Friday, June 29, 2007

Very long overdue Friday lit. blogging

It's shameful how I've neglected to do Friday literature posts over the last several months. It's just been so hard to keep blogging in the first place. But now seemed like a good time to revisit Virginia Woolf's underappreciated Three Guineas. I chose this piece for today because of its timeliness, given the continuing depressing news from Iraq.

It's also interesting to note that even in a non-fiction piece like this, Woolf can't resist returning to one of her favorite topics: memory. To Woolf, there is no escaping the past. It infuses everything we do, every decision we make, and even, as in this passage, our visceral, immediate reactions to current events. In many ways this emphasis on memory is the overarching theme of all Woolf's works, from To the Lighthouse to Mrs. Dalloway to my sentimental favorite, the towering, epically moving Orlando.

I think if Woolf were alive today, she'd be shocked at our continuing inability to learn that blowing up civilians never solves anything.

Here then on the table before us are photographs. The Spanish Government sends them with patient pertinacity about twice a week. They are not pleasant photographs to look upon. They are photographs of dead bodies for the most part.
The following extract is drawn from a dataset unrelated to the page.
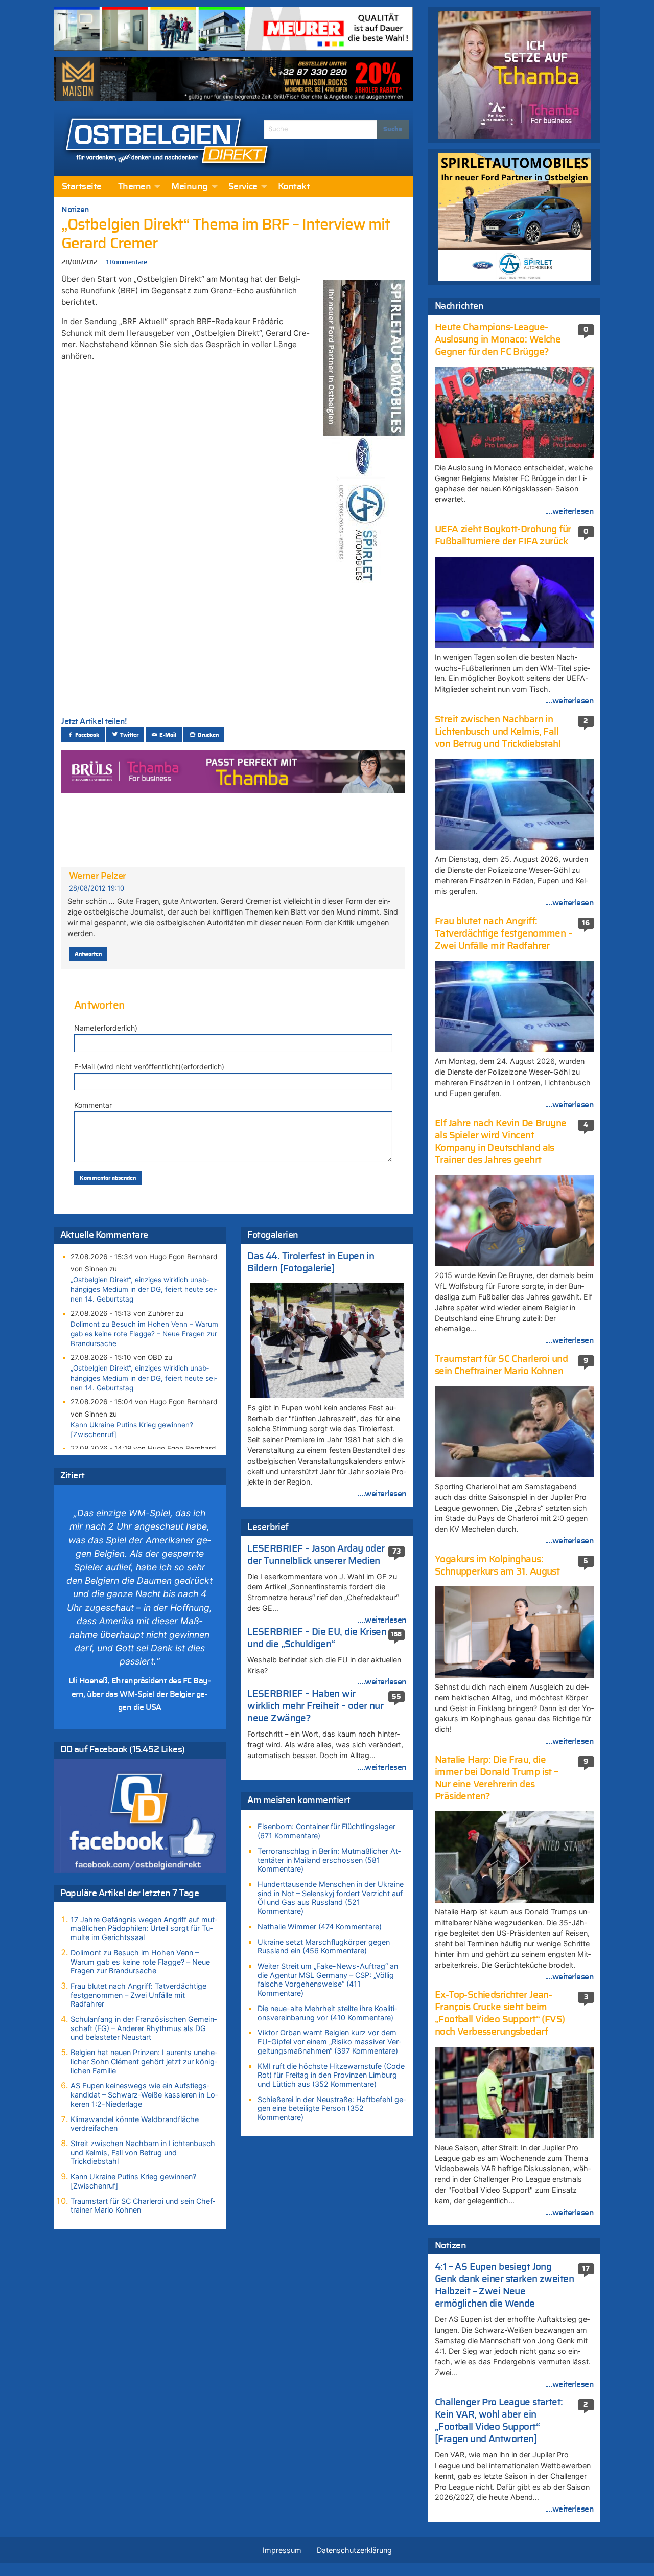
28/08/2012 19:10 (96, 888)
This morning’s collection contains the photograph of what might be a man’s body, or a woman’s; it is so mutilated that it might, on the other hand, be the body of a pig. But those certainly are dead children, and that undoubtedly is the section of a house. A bomb has torn open the side; there is still a birdcage hanging in what was presumably the sitting-room, but the rest of the house looks like nothing so much as a bunch of spillikins suspended in mid air.
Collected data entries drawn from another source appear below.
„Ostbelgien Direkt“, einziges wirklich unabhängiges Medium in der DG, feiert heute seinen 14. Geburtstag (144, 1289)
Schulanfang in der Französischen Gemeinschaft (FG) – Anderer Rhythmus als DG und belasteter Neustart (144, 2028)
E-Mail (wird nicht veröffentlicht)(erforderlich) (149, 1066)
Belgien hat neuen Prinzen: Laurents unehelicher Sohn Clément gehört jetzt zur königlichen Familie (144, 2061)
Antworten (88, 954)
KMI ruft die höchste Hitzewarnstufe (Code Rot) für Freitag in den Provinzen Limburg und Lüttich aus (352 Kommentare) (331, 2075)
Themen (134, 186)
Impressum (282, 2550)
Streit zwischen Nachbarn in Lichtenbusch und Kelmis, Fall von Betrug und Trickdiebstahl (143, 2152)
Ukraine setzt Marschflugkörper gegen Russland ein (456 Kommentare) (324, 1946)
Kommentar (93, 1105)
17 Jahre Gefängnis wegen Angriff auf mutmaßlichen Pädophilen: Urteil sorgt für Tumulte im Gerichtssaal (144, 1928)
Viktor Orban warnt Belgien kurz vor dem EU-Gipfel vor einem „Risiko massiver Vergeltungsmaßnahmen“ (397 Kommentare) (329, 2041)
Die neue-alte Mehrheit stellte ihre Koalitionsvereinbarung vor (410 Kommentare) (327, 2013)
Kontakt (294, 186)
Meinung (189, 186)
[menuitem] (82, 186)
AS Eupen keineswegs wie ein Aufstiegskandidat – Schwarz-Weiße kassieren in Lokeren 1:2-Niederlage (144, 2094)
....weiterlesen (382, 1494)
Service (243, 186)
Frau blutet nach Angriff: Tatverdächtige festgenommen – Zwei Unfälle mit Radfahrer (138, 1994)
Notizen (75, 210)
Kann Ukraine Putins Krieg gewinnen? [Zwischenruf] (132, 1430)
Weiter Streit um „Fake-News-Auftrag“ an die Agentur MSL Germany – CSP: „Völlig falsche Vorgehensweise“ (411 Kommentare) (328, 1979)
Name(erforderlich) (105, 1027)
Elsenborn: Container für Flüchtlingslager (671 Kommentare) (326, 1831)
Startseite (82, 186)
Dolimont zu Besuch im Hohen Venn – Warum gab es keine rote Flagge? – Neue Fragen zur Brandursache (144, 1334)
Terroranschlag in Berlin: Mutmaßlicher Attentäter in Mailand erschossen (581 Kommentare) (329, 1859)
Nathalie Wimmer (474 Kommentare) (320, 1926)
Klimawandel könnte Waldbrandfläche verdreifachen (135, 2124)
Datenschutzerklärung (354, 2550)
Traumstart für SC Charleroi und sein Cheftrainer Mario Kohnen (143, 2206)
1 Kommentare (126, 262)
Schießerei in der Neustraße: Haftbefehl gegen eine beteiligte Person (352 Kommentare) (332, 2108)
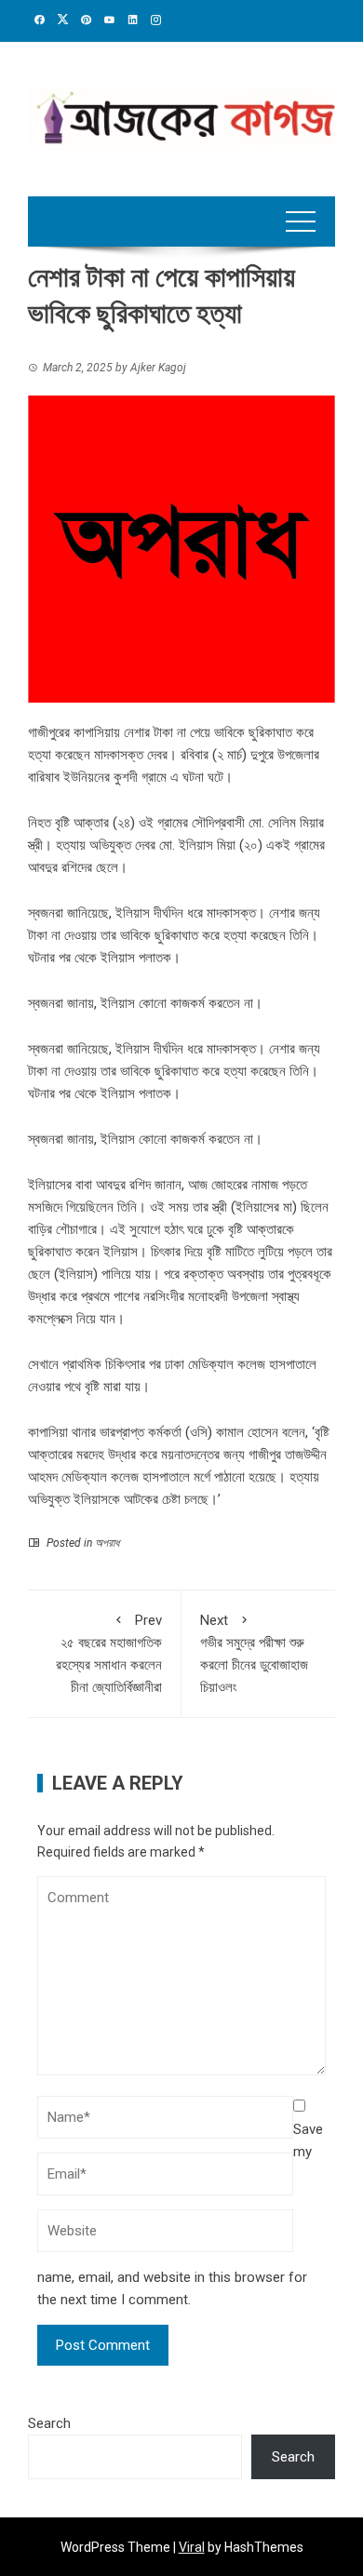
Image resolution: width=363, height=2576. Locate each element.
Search (49, 2423)
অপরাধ (107, 1543)
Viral (192, 2547)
Those photographs are not an argument; they are simply a crude statement of fact addressed to the eye. But the eye is connected with the brain; the brain with the nervous system. That system sends its messages in a flash through every past memory and present feeling. When we look at those photographs some fusion takes place within us; however different the education, the traditions behind us, our sensations are the same; and they are violent. You, Sir, call them ‘horror and disgust’. We also call them horror and disgust. And the same words rise to our lips. War, you say, is an abomination; a barbarity; war must be stopped at whatever cost. And we echo your words. War is an abomination; a barbarity; war must be stopped. For now at last we are looking at the same picture; we are seeing with you the same dead bodies, the same ruined houses.